== WHAT TO PRODUCE ==
Set down all of the entries below exactly, and omit the pictures.

[Stored data]
+++

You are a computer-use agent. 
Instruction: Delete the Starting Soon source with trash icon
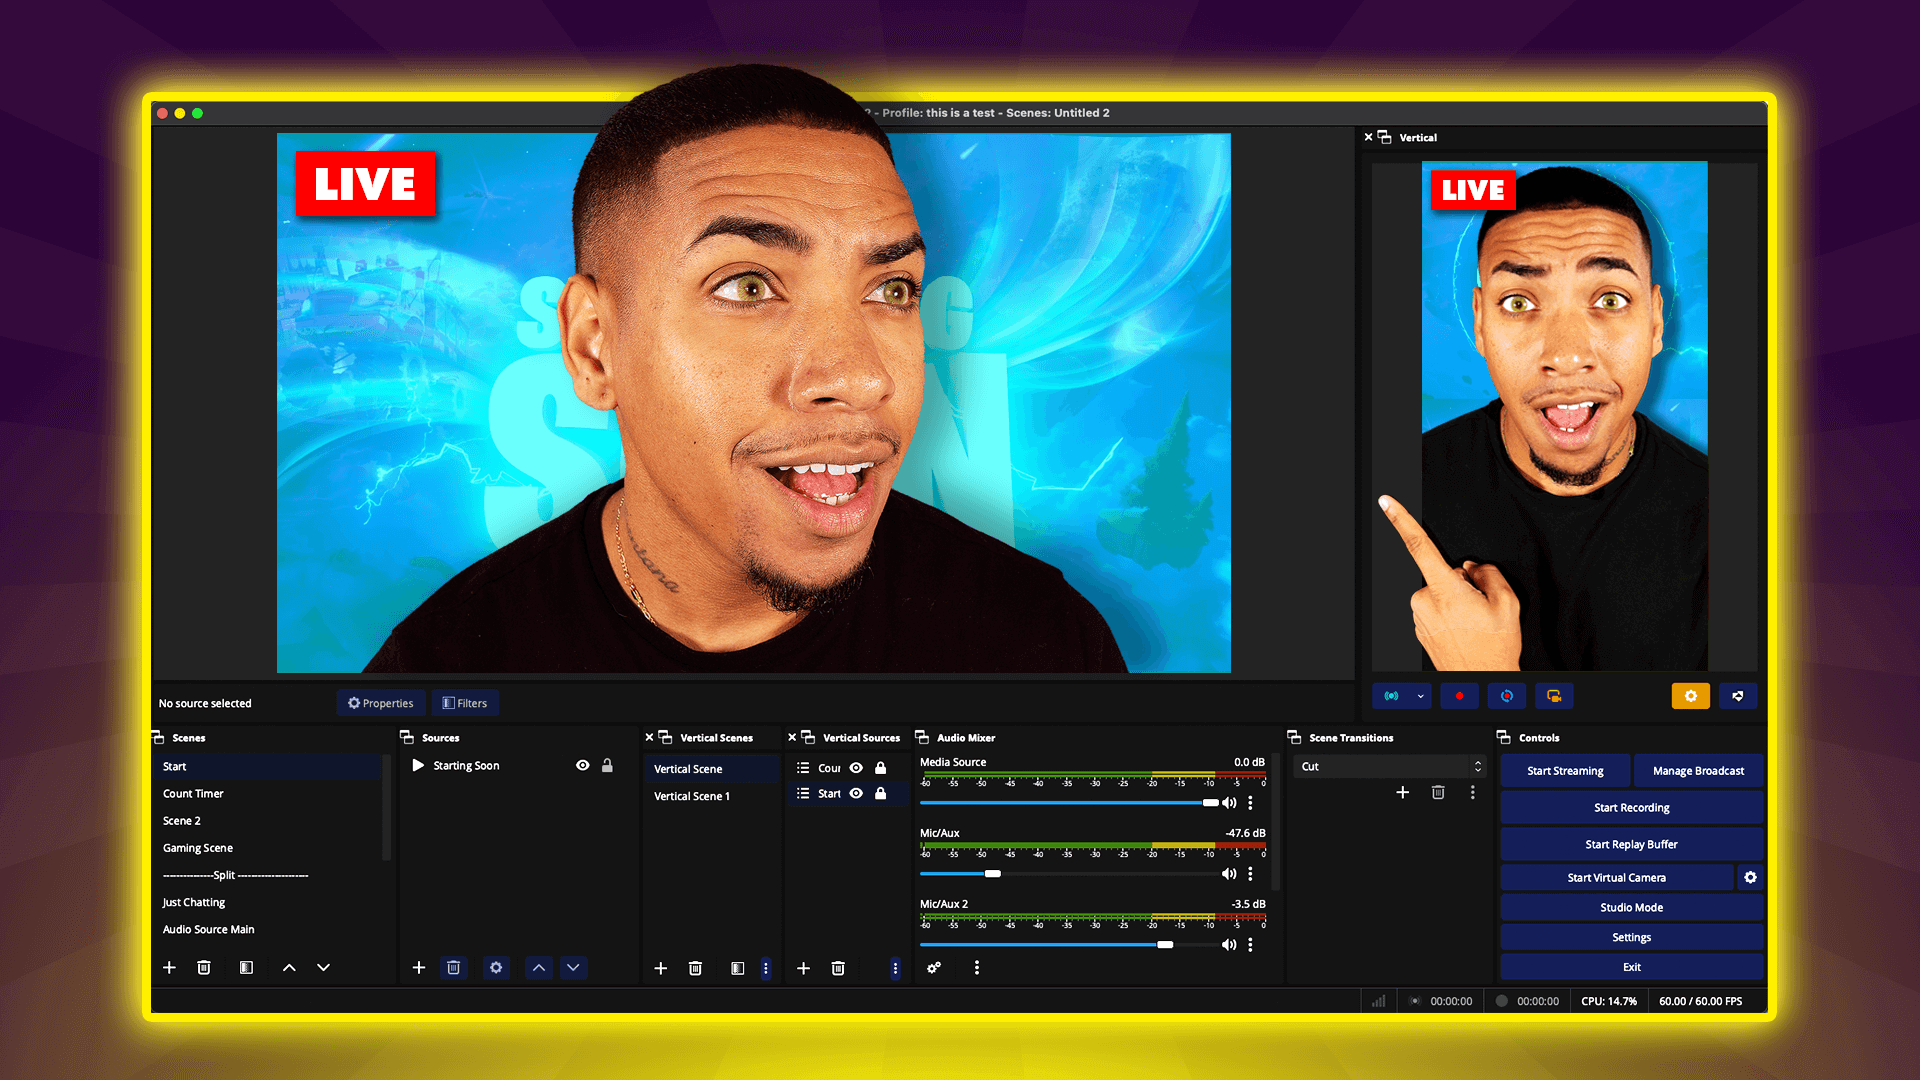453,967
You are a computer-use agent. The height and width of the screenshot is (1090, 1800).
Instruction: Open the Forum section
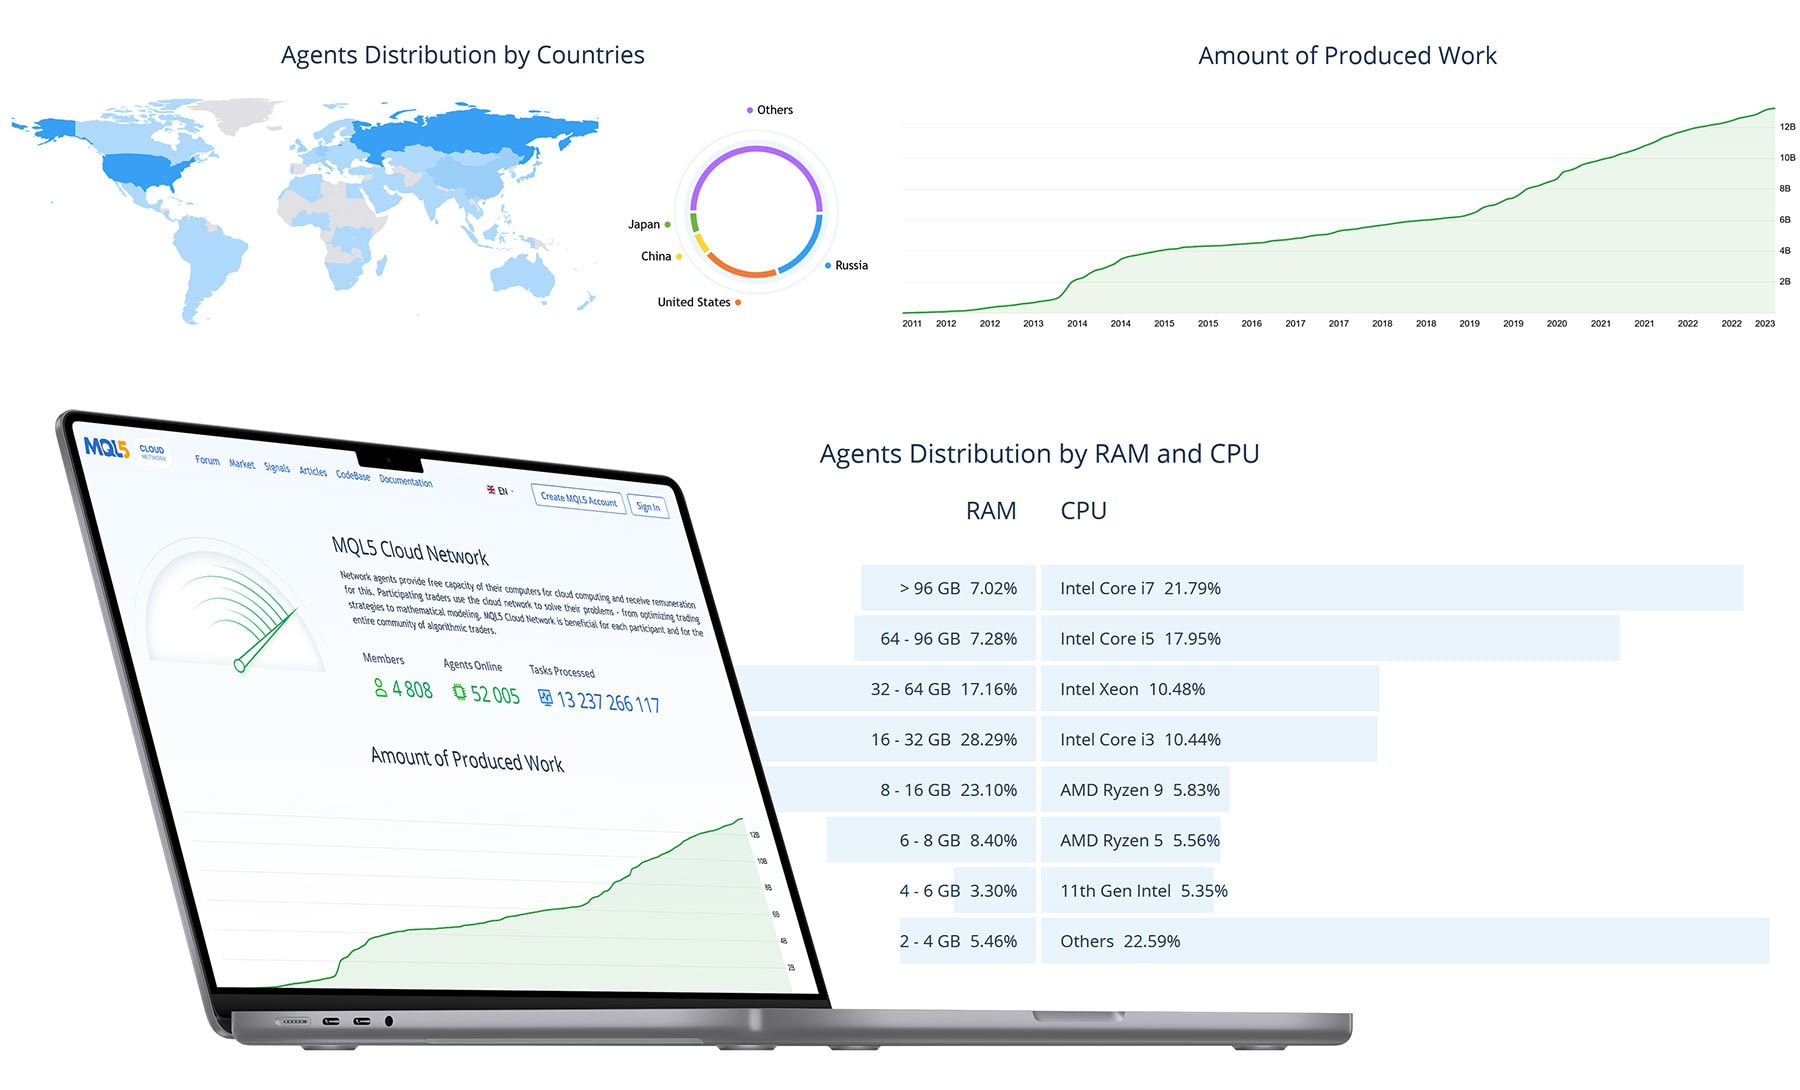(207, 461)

+++

== SOLUTION ==
You are a computer-use agent. 
Instruction: Delete the Starting Soon source with trash icon
453,967
You are a computer-use agent. The height and width of the screenshot is (1090, 1800).
Instruction: Open the Forum section
(207, 461)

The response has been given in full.